Letter to Matthew February 17, 2014
One of the reasons why I haven’t posted much lately is because I have been spending my evenings drafting a letter to Matthew. I started to so many times in the past but just couldn’t find the words to say how I feel. I began jotting down things into my phone here and there so that I didnt just sit down and write everything at once. I do most of my best thinking while driving or when i’m some place where I can’t write anything down. When I finally decided to get the courage to write the whole letter it took me hours. I wrote it over several times before I was satisfied with it. It ended up being 5 pages long. I didn’t want it to be too long because Matt isn’t big on reading anything but there was no way I could say everything I wanted to without making it that long. I haven’t sent it yet. I keep thinking that after I do I will think of something else I should’ve written. I WILL send it this week…..hopefully tomorrow. I just pray he reads it. I keep thinking What if he doesn’t even open it because he will know it’s from me? I thought about printing address labels at work so he won’t be able to tell. I still may do that. Even if nothing changes and he feels no different after reading it, at least he will know how I feel. I have no other way to tell him. I cannot go on without telling him. I love him with all my heart and I hope one day he will believe that.

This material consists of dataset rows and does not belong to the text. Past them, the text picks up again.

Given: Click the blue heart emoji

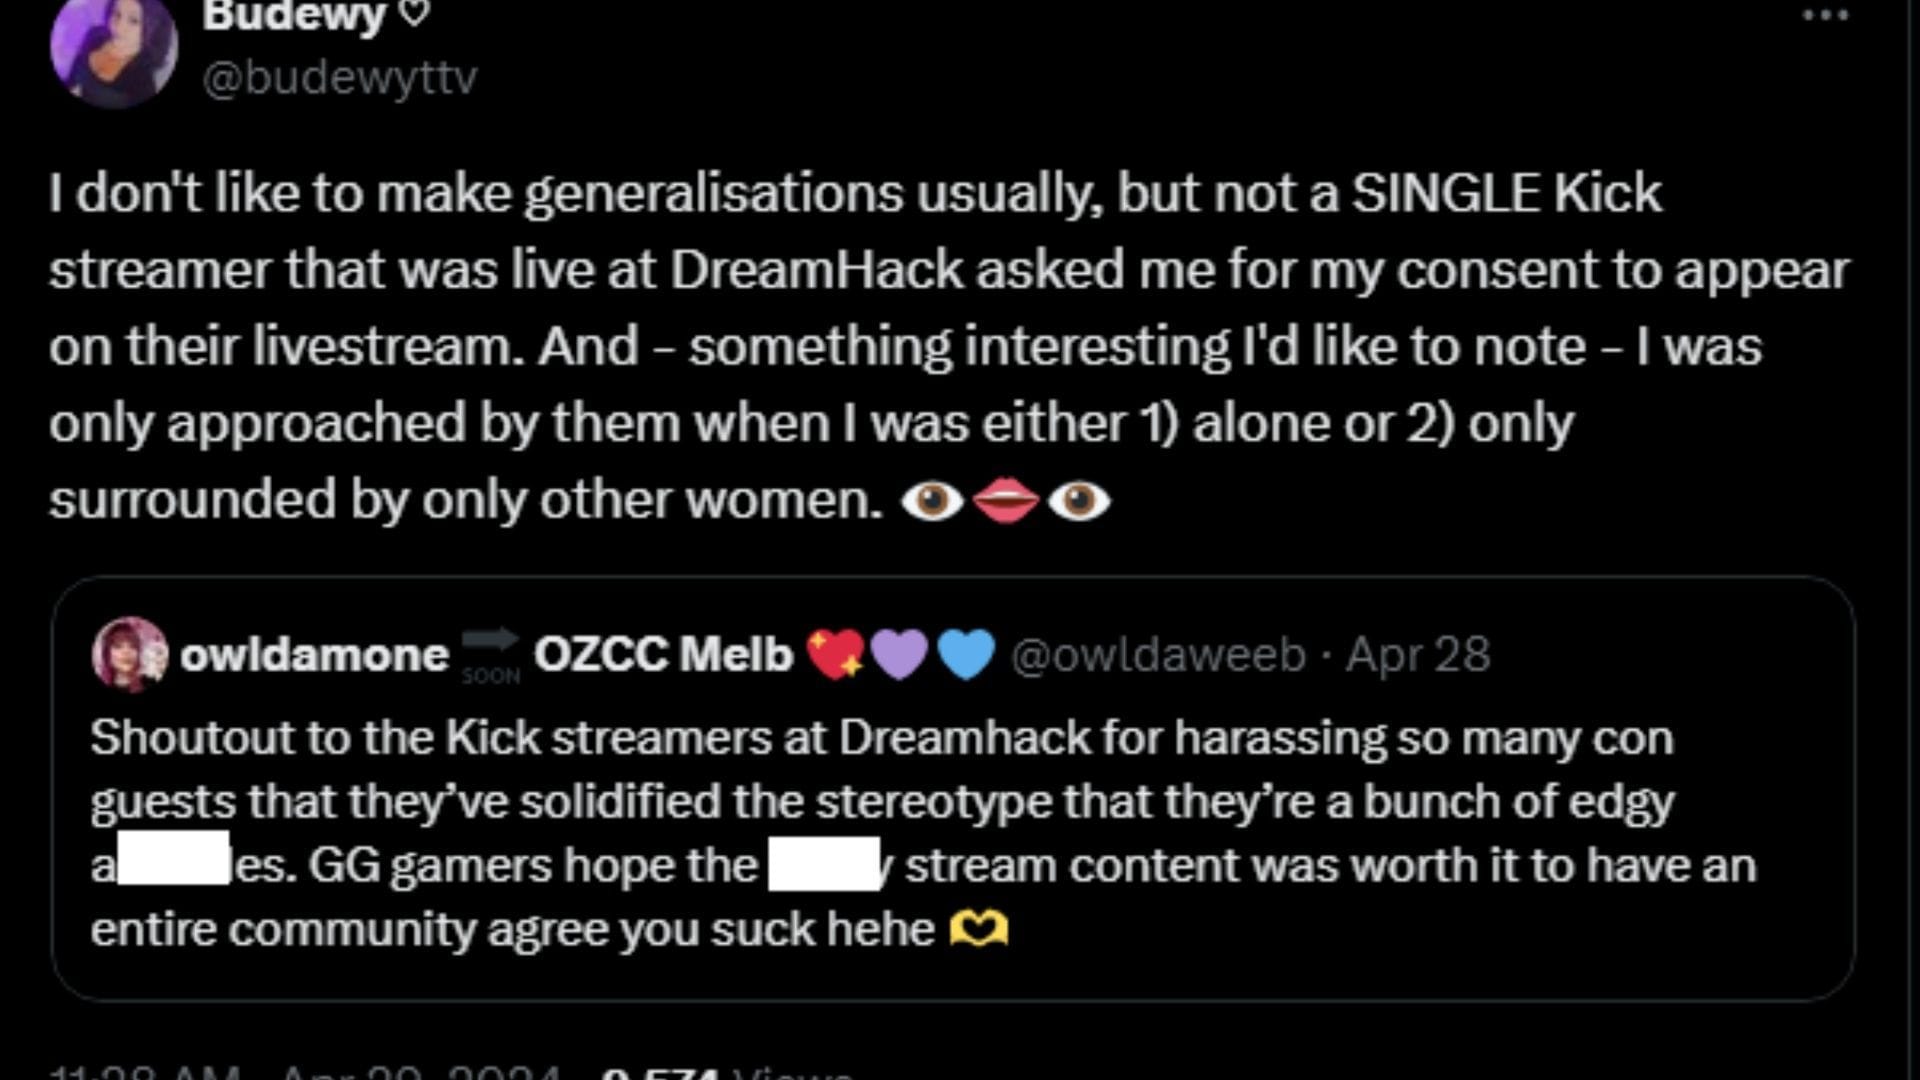Looking at the screenshot, I should point(966,655).
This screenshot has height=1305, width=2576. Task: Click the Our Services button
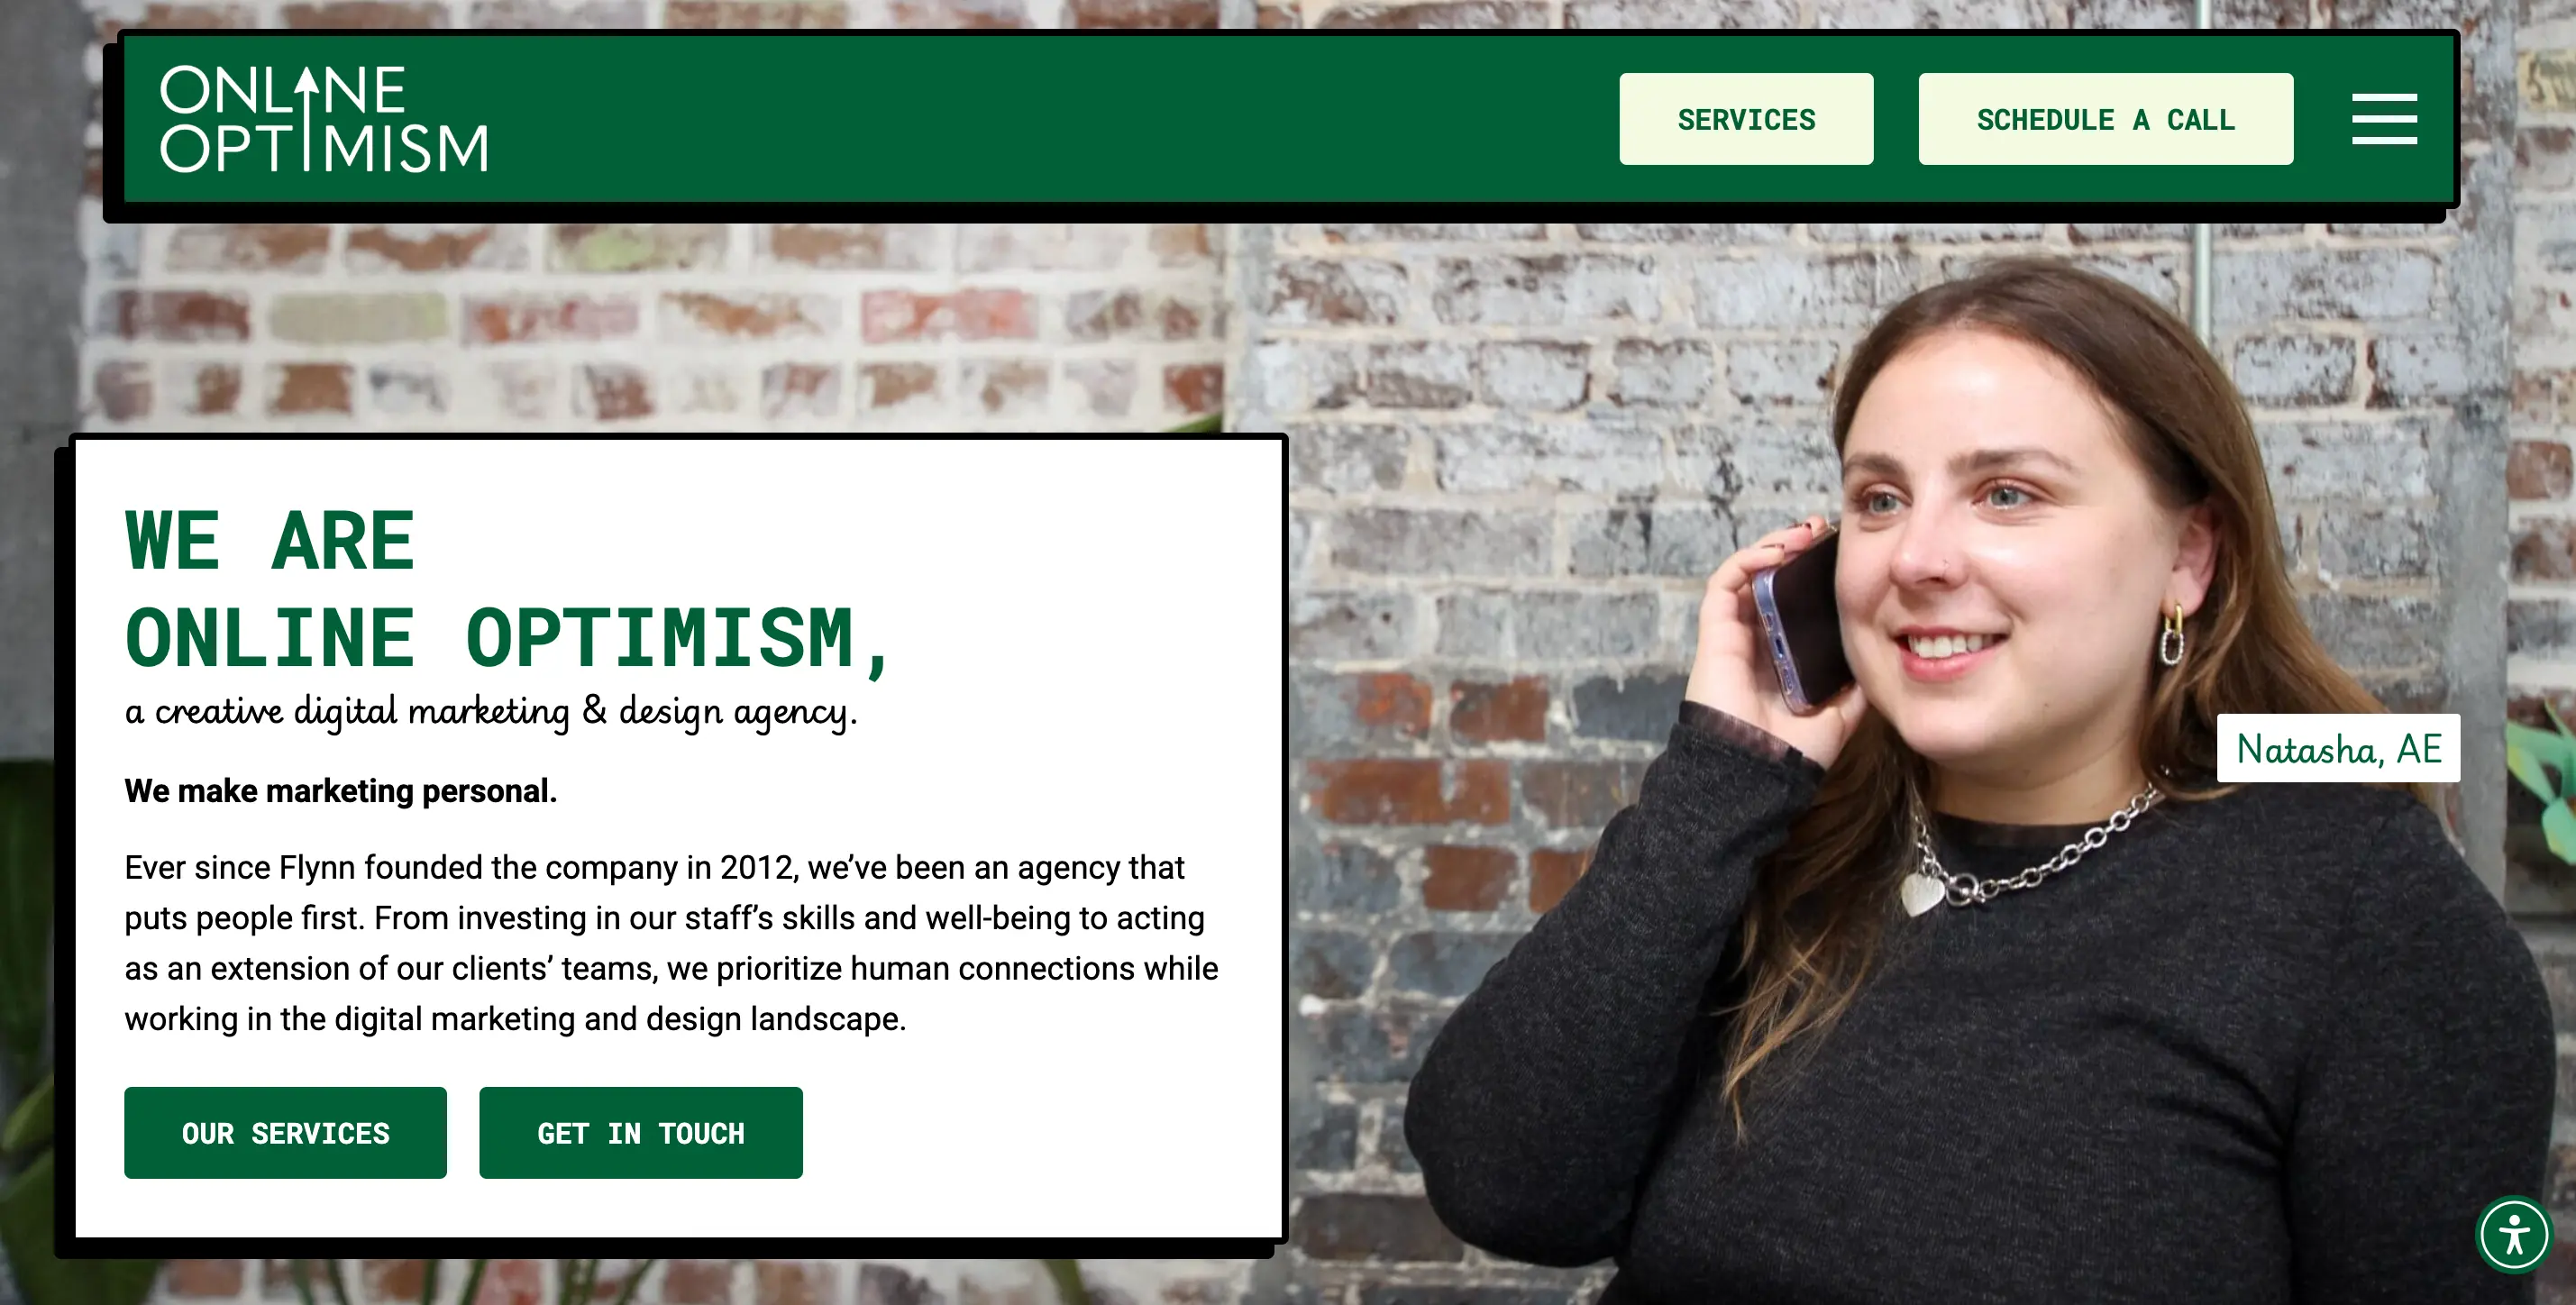[285, 1133]
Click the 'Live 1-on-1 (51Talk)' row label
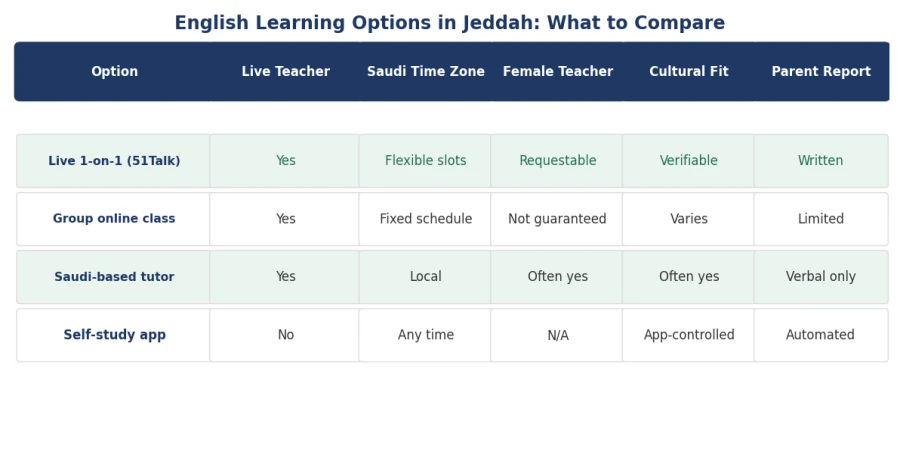Image resolution: width=900 pixels, height=466 pixels. 114,161
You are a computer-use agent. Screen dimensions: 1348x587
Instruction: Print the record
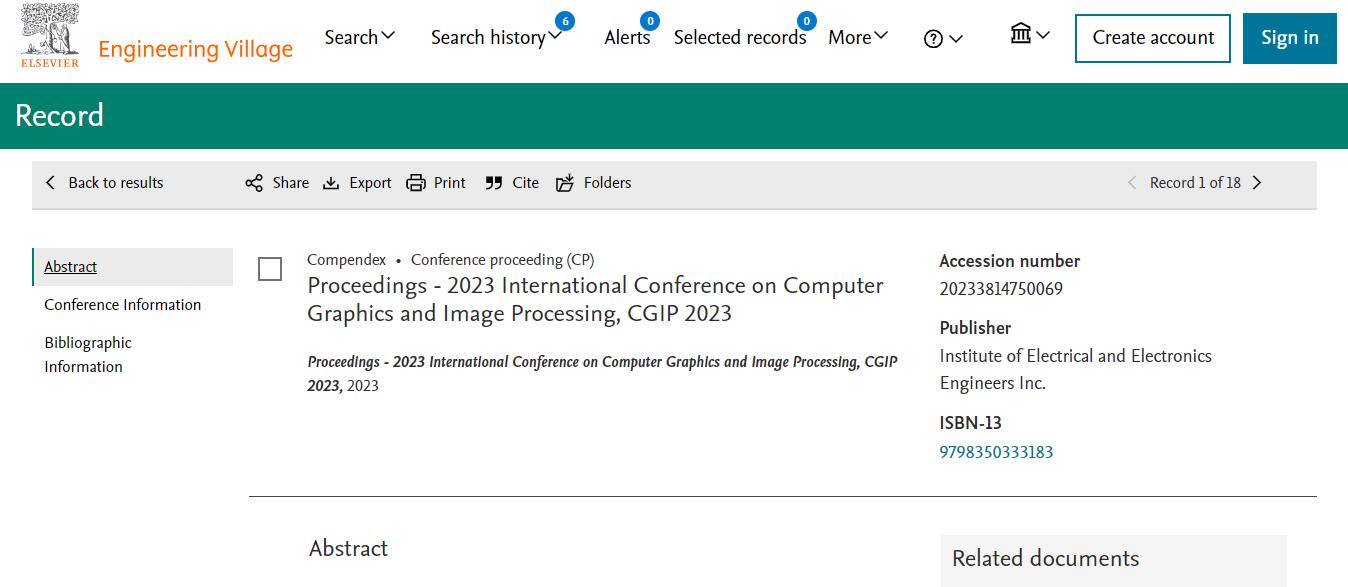coord(436,182)
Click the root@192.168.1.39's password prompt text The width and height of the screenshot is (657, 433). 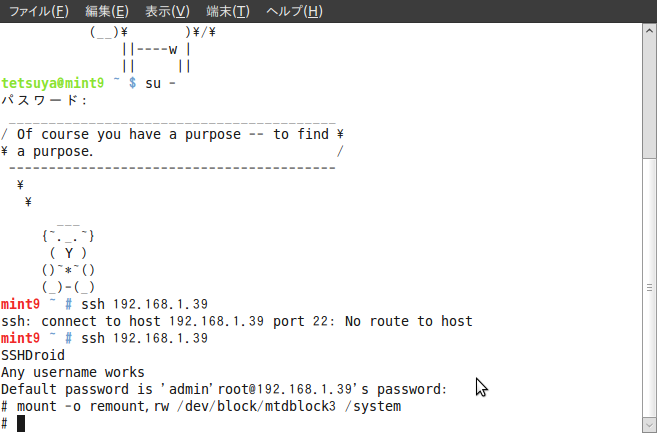point(332,389)
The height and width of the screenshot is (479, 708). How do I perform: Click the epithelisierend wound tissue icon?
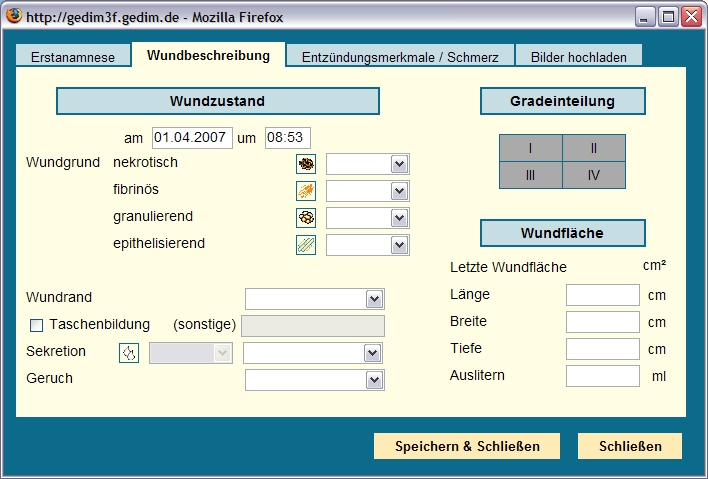305,245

Nothing Changes January 22, 2014
With each passing day it gets harder and harder. Isn’t it supposed to get easier with time? Of course it is I who makes myself feel this way. I haven’t completely let myself really try to move on. Why should I? Every time I try to even a little I find myself feeling aweful about it because that’s not truly what my heart wants. I end up breaking down and then building myself back up just to crash back down again. It’s an unending cycle. But as strange as it seems, i’d rather love him and feel all of this pain than not love at all. There are moments when I have tears running down my face when it almost feels good…it’s nice to just let it out rather than keep it bottled up inside where no one knows. Some people do that and try to hide how they feel from themselves, they act reckless and do things to numb the pain and try to forget but deep down it’s still there. I try to tuck the pain away sometimes when i’m doing certain things so I won’t become too emotional like when i’m at school or working. There are days when it is a struggle to keep the feelings hidden but I manage to get through it. But any other time I just let it happen. My friends have all seen me struggle with it. I sometimes can’t stand to be certain places, around certain people or to talk about certain things because I become emotional. Not to extremes but enough so that my friends know something is not ok. I try to hold back as much as possible but when it comes down to it, if I want to cry I’m going to cry. It’s a daily thing for me so I’m not even embarassed by it anymore.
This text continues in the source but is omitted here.